Filmed in nearby South Africa and set in 1994 on the brink of the wholesale slaughter of the underclass Tutsi by the dominant and renegade Hutu, we see how Paul attempts to survive the chaos—initially by forming friendships with influential Hutu leaders and later via cashing in on his relationships, offering desperate bribes, and eventually relying on courage, creativity, and faint hopes. As a highly sophisticated Hutu, Paul bridges the chasm between the tribes since he has married a Tutsi woman (Sophie Okonedo as Tatiana) and has a growing young family, making his protective role more personal and believable.
Alternating between a suspense thriller where the hero has more lives than Indiana Jones, a historical chronicle of UN ineffectiveness and Western indifference to the Tutsi's plight, and two hankie tear jerker over the blatant genocide, the film avoids pure melodrama through Cheadle's heartfelt performance. The Missouri born actor adopts the clipped African-English dialect masterfully, once again shedding his ego to become the single point of sanity in a country gone amuck. Firmly remaining the focal point as his support continually dwindles and isolates him, Cheadle's character undergoes a kaleidoscope of emotions and understandably grows through the process. The rapidly collapsing circumstances require that he extend his definition of family to save as many as possible—he can't rely on political entities nor can he solely rely on his own guile to succeed.

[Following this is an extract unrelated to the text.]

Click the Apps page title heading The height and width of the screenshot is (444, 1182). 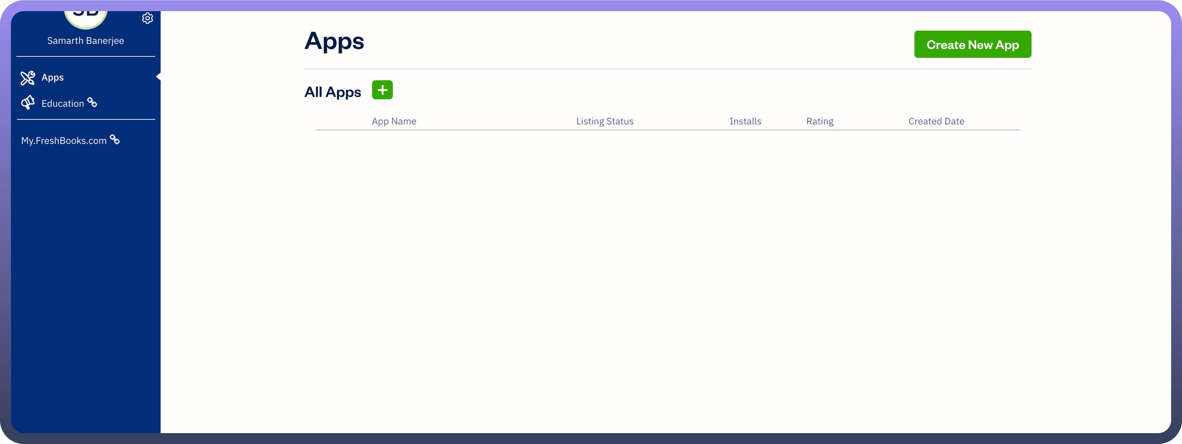click(x=334, y=41)
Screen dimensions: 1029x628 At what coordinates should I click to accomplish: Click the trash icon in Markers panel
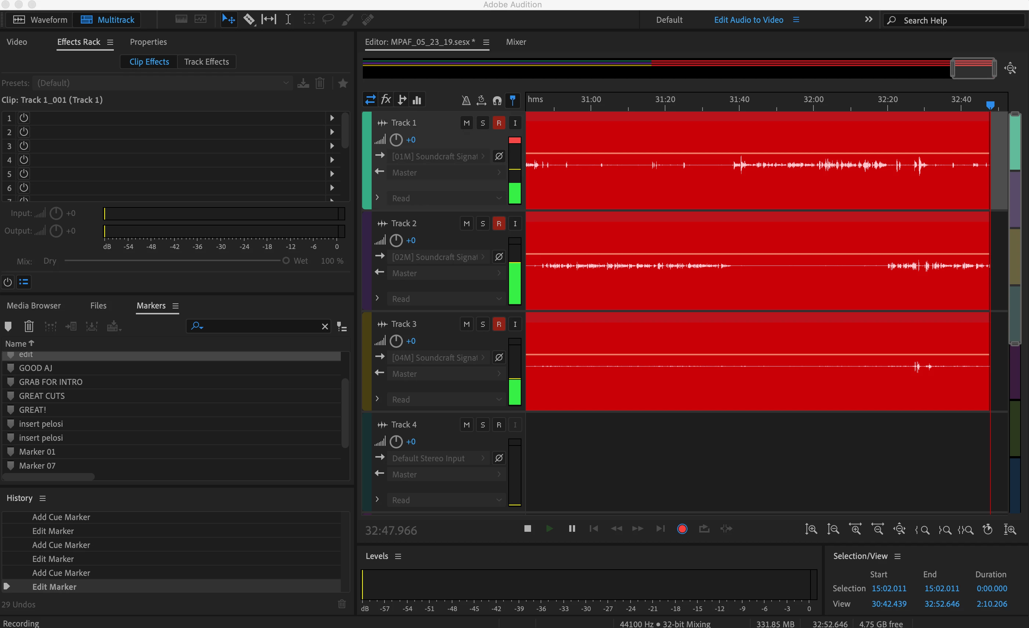point(29,326)
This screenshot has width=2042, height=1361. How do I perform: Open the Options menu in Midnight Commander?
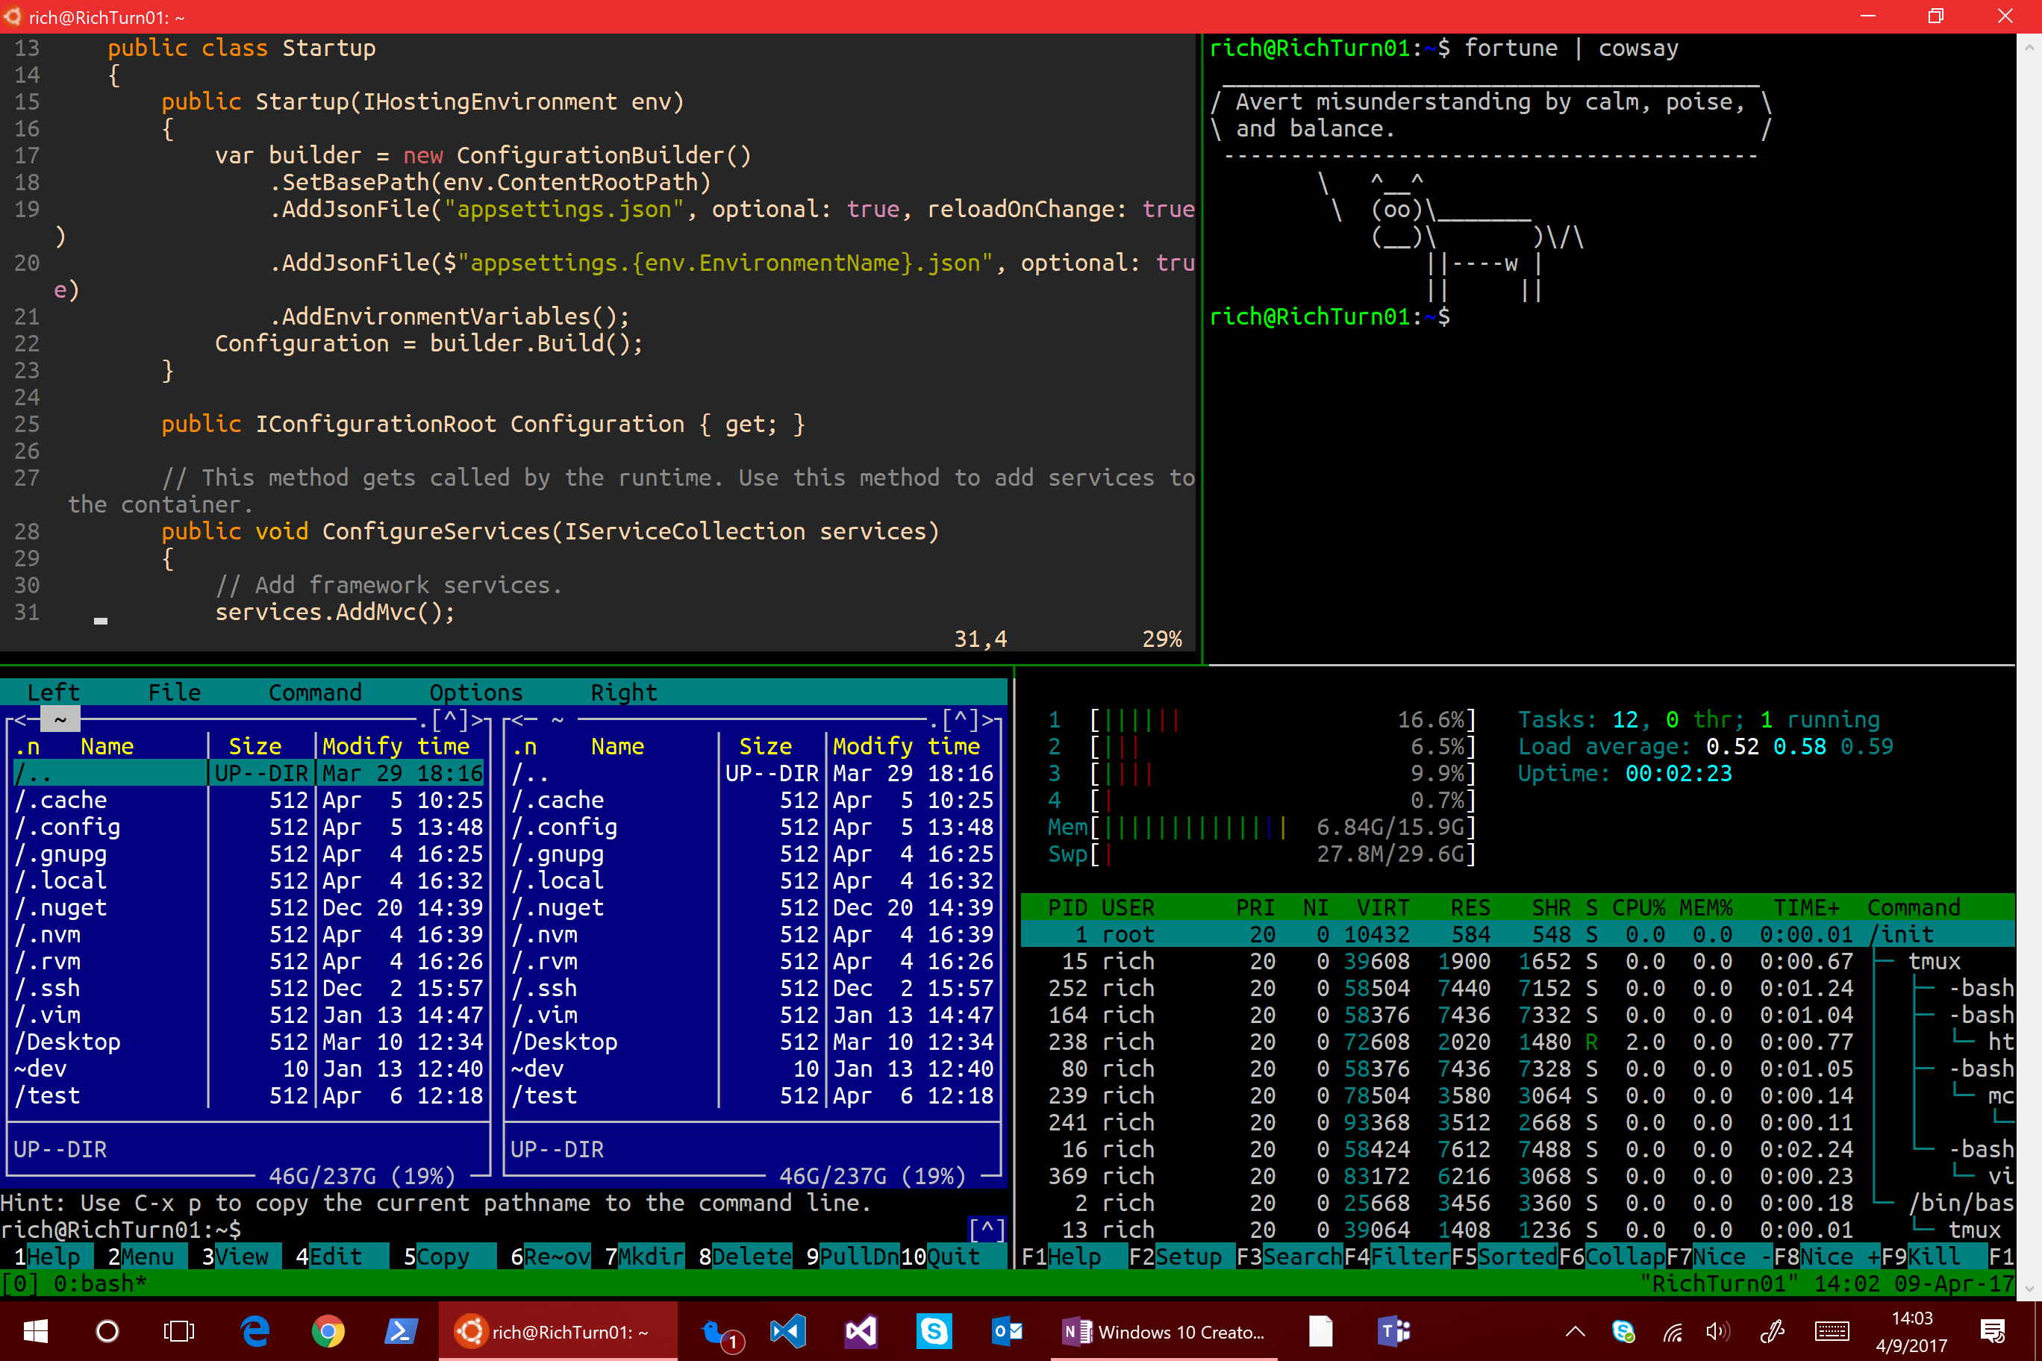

The subject matter makes the film worth looking into, but don't expect Hotel Rwanda to screen at the local multi-plex. Movies based on recent African events by nature are slated to screen only at local arthouses before their eventual DVD release, but perhaps it will get a wider play if Cheadle scores a deserved nod for Best Actor. Idealists may be convinced that this film will raise consciousness about man's inhumanity to man with special emphasis on African injustices, but recent history provides the sobering reality that most viewers will be appropriately horrified before returning to their dinners. George's well intentioned film does put a face on Rwanda and is destined to make its relatively small target audience more aware of the current conflicts strangling much of Africa.